WHAT IS NEEDED | Once you have read the entries below, write them all out again exactly.

*** Block opens ***

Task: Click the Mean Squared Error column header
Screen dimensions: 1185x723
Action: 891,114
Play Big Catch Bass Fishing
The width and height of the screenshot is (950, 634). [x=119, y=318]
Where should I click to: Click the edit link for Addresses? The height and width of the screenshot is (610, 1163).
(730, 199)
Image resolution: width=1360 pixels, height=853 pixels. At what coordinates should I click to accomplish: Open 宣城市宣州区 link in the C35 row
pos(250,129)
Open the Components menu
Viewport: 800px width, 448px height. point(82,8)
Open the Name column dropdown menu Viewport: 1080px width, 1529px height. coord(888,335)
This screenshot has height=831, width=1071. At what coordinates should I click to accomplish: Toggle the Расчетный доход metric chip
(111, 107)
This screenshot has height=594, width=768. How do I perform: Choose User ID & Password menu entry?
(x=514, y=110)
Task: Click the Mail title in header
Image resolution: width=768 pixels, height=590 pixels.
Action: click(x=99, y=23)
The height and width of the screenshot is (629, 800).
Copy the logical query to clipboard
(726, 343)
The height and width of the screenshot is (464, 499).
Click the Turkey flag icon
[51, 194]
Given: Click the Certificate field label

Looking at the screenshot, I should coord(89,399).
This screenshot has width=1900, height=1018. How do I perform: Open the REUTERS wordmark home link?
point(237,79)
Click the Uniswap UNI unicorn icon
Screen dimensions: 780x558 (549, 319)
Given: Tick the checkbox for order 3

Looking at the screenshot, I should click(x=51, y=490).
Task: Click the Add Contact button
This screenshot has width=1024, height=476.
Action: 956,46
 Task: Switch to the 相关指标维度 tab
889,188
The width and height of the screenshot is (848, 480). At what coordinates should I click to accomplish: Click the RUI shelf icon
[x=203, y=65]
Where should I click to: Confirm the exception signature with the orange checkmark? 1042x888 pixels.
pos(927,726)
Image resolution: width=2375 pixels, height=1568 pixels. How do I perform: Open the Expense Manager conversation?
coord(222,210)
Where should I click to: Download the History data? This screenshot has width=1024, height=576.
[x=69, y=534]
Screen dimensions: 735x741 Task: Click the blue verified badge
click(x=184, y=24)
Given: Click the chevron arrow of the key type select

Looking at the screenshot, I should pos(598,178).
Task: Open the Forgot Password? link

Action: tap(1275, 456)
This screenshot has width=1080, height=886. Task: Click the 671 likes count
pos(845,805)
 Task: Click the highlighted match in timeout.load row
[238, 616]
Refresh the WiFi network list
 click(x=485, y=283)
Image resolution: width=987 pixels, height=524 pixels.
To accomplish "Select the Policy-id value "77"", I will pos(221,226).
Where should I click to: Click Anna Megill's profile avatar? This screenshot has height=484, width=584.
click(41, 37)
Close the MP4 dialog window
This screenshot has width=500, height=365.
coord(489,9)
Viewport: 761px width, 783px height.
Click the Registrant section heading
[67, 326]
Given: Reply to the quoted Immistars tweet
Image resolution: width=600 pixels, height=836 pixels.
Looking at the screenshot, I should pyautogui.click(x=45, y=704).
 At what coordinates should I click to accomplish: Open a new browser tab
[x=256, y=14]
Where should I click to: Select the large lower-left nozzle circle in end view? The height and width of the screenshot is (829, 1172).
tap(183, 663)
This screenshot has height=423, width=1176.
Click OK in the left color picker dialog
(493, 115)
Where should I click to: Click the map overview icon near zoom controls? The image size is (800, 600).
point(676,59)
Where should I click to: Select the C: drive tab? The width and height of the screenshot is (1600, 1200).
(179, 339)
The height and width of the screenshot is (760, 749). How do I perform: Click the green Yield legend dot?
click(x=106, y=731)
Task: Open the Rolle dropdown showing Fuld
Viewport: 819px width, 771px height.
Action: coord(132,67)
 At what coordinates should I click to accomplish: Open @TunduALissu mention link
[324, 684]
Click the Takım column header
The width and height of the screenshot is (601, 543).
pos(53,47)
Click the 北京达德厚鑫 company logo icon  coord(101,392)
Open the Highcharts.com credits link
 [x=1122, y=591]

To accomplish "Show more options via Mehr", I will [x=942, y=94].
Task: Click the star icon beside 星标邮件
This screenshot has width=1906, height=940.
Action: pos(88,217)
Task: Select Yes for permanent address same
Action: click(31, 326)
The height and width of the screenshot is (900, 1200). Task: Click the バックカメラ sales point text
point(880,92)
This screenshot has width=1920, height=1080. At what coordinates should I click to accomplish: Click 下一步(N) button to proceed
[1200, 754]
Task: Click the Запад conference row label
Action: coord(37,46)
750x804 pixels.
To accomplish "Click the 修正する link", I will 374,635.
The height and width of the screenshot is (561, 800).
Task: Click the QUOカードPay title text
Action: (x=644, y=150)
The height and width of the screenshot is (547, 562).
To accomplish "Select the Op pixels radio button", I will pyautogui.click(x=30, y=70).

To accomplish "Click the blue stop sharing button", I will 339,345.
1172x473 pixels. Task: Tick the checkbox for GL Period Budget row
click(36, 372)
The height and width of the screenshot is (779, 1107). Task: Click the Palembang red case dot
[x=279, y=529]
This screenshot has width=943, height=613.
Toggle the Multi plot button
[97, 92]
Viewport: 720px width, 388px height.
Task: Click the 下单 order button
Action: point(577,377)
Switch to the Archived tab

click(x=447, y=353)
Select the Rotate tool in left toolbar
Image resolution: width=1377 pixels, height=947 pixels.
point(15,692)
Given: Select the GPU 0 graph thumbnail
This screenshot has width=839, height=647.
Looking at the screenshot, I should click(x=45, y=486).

*** Block closes ***

YOUR RESPONSE |
Task: Click the Mean Squared Error column header
Screen dimensions: 1185x723
Action: 891,114
Play Big Catch Bass Fishing
The width and height of the screenshot is (950, 634). [x=119, y=318]
Where should I click to: Click the edit link for Addresses? The height and width of the screenshot is (610, 1163).
(730, 199)
Image resolution: width=1360 pixels, height=853 pixels. At what coordinates should I click to accomplish: Open 宣城市宣州区 link in the C35 row
pos(250,129)
Open the Components menu
Viewport: 800px width, 448px height. point(82,8)
Open the Name column dropdown menu Viewport: 1080px width, 1529px height. coord(888,335)
This screenshot has height=831, width=1071. At what coordinates should I click to accomplish: Toggle the Расчетный доход metric chip
(111, 107)
This screenshot has height=594, width=768. How do I perform: Choose User ID & Password menu entry?
(x=514, y=110)
Task: Click the Mail title in header
Image resolution: width=768 pixels, height=590 pixels.
Action: click(x=99, y=23)
The height and width of the screenshot is (629, 800).
Copy the logical query to clipboard
(726, 343)
The height and width of the screenshot is (464, 499).
Click the Turkey flag icon
[51, 194]
Given: Click the Certificate field label

Looking at the screenshot, I should coord(89,399).
This screenshot has width=1900, height=1018. How do I perform: Open the REUTERS wordmark home link?
point(237,79)
Click the Uniswap UNI unicorn icon
Screen dimensions: 780x558 (549, 319)
Given: Tick the checkbox for order 3

Looking at the screenshot, I should click(x=51, y=490).
Task: Click the Add Contact button
This screenshot has width=1024, height=476.
Action: 956,46
 Task: Switch to the 相关指标维度 tab
889,188
The width and height of the screenshot is (848, 480). At what coordinates should I click to accomplish: Click the RUI shelf icon
[x=203, y=65]
Where should I click to: Confirm the exception signature with the orange checkmark? 1042x888 pixels.
pos(927,726)
Image resolution: width=2375 pixels, height=1568 pixels. How do I perform: Open the Expense Manager conversation?
coord(222,210)
Where should I click to: Download the History data? This screenshot has width=1024, height=576.
[x=69, y=534]
Screen dimensions: 735x741 Task: Click the blue verified badge
click(x=184, y=24)
Given: Click the chevron arrow of the key type select

Looking at the screenshot, I should pos(598,178).
Task: Open the Forgot Password? link

Action: tap(1275, 456)
This screenshot has width=1080, height=886. Task: Click the 671 likes count
pos(845,805)
 Task: Click the highlighted match in timeout.load row
[238, 616]
Refresh the WiFi network list
 click(x=485, y=283)
Image resolution: width=987 pixels, height=524 pixels.
To accomplish "Select the Policy-id value "77"", I will pos(221,226).
Where should I click to: Click Anna Megill's profile avatar? This screenshot has height=484, width=584.
click(41, 37)
Close the MP4 dialog window
This screenshot has width=500, height=365.
coord(489,9)
Viewport: 761px width, 783px height.
Click the Registrant section heading
[67, 326]
Given: Reply to the quoted Immistars tweet
Image resolution: width=600 pixels, height=836 pixels.
Looking at the screenshot, I should pyautogui.click(x=45, y=704).
 At what coordinates should I click to accomplish: Open a new browser tab
[x=256, y=14]
Where should I click to: Select the large lower-left nozzle circle in end view? The height and width of the screenshot is (829, 1172).
tap(183, 663)
This screenshot has height=423, width=1176.
Click OK in the left color picker dialog
(493, 115)
Where should I click to: Click the map overview icon near zoom controls? The image size is (800, 600).
point(676,59)
Where should I click to: Select the C: drive tab? The width and height of the screenshot is (1600, 1200).
(179, 339)
The height and width of the screenshot is (760, 749). How do I perform: Click the green Yield legend dot?
click(x=106, y=731)
Task: Open the Rolle dropdown showing Fuld
Viewport: 819px width, 771px height.
Action: coord(132,67)
 At what coordinates should I click to accomplish: Open @TunduALissu mention link
[324, 684]
Click the Takım column header
The width and height of the screenshot is (601, 543).
pos(53,47)
Click the 北京达德厚鑫 company logo icon  coord(101,392)
Open the Highcharts.com credits link
 [x=1122, y=591]

To accomplish "Show more options via Mehr", I will [x=942, y=94].
Task: Click the star icon beside 星标邮件
This screenshot has width=1906, height=940.
Action: pos(88,217)
Task: Select Yes for permanent address same
Action: click(31, 326)
The height and width of the screenshot is (900, 1200). Task: Click the バックカメラ sales point text
point(880,92)
This screenshot has width=1920, height=1080. At what coordinates should I click to accomplish: Click 下一步(N) button to proceed
[1200, 754]
Task: Click the Запад conference row label
Action: coord(37,46)
750x804 pixels.
To accomplish "Click the 修正する link", I will 374,635.
The height and width of the screenshot is (561, 800).
Task: Click the QUOカードPay title text
Action: (x=644, y=150)
The height and width of the screenshot is (547, 562).
To accomplish "Select the Op pixels radio button", I will pyautogui.click(x=30, y=70).

To accomplish "Click the blue stop sharing button", I will 339,345.
1172x473 pixels. Task: Tick the checkbox for GL Period Budget row
click(36, 372)
The height and width of the screenshot is (779, 1107). Task: Click the Palembang red case dot
[x=279, y=529]
This screenshot has width=943, height=613.
Toggle the Multi plot button
[97, 92]
Viewport: 720px width, 388px height.
Task: Click the 下单 order button
Action: point(577,377)
Switch to the Archived tab

click(x=447, y=353)
Select the Rotate tool in left toolbar
Image resolution: width=1377 pixels, height=947 pixels.
point(15,692)
Given: Select the GPU 0 graph thumbnail
This screenshot has width=839, height=647.
Looking at the screenshot, I should click(x=45, y=486).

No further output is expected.